» WORK TO BE COMPLETED
From the entries that follow, copy exactly the lines beginning at the line holding "You are a computer-use agent. Screen" and continuing through the line holding "Click the blurred".

═════ MATERIAL FOR THIS EXERCISE

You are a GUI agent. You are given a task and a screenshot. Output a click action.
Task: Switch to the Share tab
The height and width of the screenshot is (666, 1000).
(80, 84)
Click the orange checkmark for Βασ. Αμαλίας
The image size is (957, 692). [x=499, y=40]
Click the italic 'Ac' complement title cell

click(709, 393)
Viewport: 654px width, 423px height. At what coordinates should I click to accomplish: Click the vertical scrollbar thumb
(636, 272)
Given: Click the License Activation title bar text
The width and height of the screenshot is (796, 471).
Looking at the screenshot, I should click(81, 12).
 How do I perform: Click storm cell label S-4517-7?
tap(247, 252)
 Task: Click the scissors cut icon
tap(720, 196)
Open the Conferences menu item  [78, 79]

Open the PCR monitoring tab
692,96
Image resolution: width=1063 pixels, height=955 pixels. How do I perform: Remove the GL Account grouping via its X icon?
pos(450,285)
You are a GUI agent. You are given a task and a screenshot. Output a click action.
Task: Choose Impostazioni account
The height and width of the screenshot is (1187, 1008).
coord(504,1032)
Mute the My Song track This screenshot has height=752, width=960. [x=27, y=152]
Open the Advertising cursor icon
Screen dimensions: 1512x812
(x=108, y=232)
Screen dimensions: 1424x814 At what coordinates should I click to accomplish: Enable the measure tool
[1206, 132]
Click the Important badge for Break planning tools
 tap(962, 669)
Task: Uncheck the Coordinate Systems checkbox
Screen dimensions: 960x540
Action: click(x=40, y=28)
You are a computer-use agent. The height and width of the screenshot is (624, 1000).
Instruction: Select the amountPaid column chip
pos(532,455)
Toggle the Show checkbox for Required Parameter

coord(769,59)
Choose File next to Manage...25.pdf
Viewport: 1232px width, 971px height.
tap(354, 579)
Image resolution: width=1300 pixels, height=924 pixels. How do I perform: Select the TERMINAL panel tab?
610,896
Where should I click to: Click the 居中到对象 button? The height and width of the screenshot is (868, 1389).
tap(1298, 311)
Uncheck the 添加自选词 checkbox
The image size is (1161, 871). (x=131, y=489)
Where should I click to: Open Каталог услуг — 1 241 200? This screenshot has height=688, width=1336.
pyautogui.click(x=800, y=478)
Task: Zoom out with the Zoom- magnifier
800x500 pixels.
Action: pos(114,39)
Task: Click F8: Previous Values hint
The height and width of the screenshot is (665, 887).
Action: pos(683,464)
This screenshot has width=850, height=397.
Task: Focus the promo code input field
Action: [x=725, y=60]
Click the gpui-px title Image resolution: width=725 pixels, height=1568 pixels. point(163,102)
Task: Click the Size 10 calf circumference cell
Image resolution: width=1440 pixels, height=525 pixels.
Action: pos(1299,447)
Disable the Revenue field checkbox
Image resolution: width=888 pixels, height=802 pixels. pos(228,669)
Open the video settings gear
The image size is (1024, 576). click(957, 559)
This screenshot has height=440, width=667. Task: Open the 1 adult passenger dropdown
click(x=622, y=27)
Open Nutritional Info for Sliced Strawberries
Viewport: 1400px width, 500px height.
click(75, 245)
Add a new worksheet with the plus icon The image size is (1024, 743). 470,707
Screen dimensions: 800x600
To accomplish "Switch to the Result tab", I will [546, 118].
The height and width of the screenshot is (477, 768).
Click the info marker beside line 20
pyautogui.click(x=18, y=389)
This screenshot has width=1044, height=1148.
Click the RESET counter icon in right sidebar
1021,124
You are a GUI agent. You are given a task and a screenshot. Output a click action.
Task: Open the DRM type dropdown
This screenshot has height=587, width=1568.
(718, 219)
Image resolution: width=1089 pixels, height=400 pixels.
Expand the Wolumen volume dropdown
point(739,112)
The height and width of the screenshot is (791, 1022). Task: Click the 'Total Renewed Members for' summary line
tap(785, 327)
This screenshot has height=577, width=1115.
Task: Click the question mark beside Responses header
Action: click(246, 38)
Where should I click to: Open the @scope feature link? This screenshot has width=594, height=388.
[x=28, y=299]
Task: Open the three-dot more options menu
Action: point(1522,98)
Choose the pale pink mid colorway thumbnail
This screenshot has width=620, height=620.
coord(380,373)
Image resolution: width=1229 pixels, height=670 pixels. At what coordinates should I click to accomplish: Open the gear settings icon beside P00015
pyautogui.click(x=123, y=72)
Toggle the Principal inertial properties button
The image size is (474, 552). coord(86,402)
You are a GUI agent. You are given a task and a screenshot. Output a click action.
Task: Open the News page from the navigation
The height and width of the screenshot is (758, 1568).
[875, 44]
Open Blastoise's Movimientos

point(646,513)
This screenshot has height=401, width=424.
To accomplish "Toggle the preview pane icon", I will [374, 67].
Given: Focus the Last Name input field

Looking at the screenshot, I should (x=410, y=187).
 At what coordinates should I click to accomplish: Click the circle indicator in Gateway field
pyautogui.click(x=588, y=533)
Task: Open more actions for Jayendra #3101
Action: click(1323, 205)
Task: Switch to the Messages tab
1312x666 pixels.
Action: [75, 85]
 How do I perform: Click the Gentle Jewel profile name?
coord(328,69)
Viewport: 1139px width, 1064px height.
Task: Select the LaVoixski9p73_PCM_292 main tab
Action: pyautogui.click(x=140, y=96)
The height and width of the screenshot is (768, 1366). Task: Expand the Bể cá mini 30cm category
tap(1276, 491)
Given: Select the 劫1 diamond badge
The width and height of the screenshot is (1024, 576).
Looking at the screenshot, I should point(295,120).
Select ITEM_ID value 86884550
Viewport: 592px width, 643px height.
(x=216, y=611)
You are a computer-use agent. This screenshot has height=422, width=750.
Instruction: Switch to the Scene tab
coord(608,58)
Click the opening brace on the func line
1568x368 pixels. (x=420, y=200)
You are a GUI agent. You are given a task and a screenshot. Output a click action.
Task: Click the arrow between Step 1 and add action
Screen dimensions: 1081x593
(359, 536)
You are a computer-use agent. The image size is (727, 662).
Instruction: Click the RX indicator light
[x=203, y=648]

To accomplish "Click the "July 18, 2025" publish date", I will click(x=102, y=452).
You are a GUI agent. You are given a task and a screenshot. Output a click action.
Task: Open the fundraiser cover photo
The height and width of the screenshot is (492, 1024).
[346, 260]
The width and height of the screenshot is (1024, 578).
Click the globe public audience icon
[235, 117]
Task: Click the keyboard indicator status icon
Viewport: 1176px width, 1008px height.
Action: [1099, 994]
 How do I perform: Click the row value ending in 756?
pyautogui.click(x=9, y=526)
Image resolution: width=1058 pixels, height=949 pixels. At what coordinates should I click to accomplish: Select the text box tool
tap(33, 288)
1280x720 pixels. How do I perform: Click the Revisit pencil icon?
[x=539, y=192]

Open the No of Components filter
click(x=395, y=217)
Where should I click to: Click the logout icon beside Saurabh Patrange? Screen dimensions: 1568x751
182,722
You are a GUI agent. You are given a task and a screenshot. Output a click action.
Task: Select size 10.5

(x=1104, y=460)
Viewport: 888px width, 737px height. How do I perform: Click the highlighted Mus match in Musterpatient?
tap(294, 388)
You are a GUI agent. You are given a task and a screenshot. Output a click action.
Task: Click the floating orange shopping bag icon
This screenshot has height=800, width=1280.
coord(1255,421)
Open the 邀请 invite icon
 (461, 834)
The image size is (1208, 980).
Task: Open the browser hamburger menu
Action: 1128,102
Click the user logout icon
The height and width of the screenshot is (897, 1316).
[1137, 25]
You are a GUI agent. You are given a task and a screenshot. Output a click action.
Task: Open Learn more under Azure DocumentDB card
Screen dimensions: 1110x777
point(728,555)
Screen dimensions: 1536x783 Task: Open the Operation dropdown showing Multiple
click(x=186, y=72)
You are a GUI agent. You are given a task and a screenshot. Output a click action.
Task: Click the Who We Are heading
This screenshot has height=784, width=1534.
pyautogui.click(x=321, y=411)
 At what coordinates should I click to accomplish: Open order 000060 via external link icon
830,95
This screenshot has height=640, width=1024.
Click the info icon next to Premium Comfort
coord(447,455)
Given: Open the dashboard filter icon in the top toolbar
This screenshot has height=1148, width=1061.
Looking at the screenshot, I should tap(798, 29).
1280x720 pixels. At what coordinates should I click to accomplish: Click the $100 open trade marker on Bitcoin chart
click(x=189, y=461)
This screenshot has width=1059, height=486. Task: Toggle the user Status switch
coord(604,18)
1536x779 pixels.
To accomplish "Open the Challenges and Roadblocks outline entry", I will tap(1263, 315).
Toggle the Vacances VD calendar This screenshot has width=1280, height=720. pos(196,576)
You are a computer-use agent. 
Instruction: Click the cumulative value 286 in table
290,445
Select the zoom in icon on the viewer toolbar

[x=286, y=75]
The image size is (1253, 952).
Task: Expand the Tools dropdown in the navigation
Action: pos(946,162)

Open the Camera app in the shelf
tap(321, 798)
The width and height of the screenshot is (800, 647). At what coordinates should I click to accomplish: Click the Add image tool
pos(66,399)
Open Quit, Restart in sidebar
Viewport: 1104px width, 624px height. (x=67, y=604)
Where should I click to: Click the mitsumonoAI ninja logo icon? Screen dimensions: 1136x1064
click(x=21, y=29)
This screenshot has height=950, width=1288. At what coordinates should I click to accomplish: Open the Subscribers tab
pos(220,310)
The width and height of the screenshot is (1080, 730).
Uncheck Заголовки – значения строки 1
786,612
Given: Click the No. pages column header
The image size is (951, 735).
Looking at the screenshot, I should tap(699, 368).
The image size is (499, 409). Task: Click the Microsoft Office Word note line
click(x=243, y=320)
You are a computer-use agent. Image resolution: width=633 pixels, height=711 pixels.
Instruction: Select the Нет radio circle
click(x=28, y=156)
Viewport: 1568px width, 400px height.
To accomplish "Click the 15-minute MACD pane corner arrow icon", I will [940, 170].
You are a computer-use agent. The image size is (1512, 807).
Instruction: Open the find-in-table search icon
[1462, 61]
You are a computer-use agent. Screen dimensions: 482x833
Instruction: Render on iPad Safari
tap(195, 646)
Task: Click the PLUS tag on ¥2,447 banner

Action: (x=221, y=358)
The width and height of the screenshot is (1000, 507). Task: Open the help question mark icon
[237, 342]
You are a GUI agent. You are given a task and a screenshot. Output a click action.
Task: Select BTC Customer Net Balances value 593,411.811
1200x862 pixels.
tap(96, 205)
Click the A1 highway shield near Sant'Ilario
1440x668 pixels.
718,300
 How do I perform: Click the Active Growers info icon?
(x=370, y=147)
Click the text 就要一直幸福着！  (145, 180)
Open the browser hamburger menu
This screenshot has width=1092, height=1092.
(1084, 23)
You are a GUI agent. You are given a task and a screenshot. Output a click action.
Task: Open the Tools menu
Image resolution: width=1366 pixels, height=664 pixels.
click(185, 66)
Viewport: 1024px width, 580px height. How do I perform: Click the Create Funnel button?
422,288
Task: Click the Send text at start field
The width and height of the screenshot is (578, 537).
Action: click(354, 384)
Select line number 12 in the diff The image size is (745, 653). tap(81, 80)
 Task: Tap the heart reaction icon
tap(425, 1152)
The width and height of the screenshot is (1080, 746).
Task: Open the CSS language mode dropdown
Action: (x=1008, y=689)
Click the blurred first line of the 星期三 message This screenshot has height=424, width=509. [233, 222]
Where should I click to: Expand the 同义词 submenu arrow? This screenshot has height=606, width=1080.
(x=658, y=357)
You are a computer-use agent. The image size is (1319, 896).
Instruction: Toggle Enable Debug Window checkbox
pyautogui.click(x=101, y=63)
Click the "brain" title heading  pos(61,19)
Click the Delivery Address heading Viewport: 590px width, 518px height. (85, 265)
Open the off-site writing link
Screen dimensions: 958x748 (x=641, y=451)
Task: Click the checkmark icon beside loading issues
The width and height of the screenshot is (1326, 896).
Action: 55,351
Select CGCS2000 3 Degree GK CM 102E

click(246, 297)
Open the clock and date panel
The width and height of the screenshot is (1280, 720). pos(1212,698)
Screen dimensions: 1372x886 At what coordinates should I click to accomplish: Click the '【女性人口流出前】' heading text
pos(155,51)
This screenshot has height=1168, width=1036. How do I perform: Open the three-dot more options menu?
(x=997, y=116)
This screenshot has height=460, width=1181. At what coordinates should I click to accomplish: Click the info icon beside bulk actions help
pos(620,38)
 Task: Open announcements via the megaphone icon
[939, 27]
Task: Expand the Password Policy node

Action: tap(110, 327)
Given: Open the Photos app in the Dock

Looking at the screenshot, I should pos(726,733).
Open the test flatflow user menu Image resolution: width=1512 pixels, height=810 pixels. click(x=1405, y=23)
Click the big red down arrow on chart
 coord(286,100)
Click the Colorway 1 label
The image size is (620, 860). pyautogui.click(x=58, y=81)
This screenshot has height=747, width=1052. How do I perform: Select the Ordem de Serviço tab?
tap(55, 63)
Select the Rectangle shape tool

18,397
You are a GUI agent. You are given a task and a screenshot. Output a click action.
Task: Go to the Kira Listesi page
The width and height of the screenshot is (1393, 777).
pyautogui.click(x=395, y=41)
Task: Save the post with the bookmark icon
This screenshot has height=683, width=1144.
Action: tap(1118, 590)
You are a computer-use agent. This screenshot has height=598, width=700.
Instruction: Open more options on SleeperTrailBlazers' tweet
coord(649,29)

══════════

» SOLUTION TO THIS TASK
You are a computer-use agent. Screen dimensions: 482x833
Instruction: Render on iPad Safari
tap(195, 646)
Task: Click the PLUS tag on ¥2,447 banner

Action: (x=221, y=358)
The width and height of the screenshot is (1000, 507). Task: Open the help question mark icon
[237, 342]
You are a GUI agent. You are given a task and a screenshot. Output a click action.
Task: Select BTC Customer Net Balances value 593,411.811
1200x862 pixels.
tap(96, 205)
Click the A1 highway shield near Sant'Ilario
1440x668 pixels.
718,300
 How do I perform: Click the Active Growers info icon?
(x=370, y=147)
Click the text 就要一直幸福着！  (145, 180)
Open the browser hamburger menu
This screenshot has width=1092, height=1092.
(1084, 23)
You are a GUI agent. You are given a task and a screenshot. Output a click action.
Task: Open the Tools menu
Image resolution: width=1366 pixels, height=664 pixels.
click(185, 66)
Viewport: 1024px width, 580px height. How do I perform: Click the Create Funnel button?
422,288
Task: Click the Send text at start field
The width and height of the screenshot is (578, 537).
Action: click(354, 384)
Select line number 12 in the diff The image size is (745, 653). tap(81, 80)
 Task: Tap the heart reaction icon
tap(425, 1152)
The width and height of the screenshot is (1080, 746).
Task: Open the CSS language mode dropdown
Action: (x=1008, y=689)
Click the blurred first line of the 星期三 message This screenshot has height=424, width=509. [233, 222]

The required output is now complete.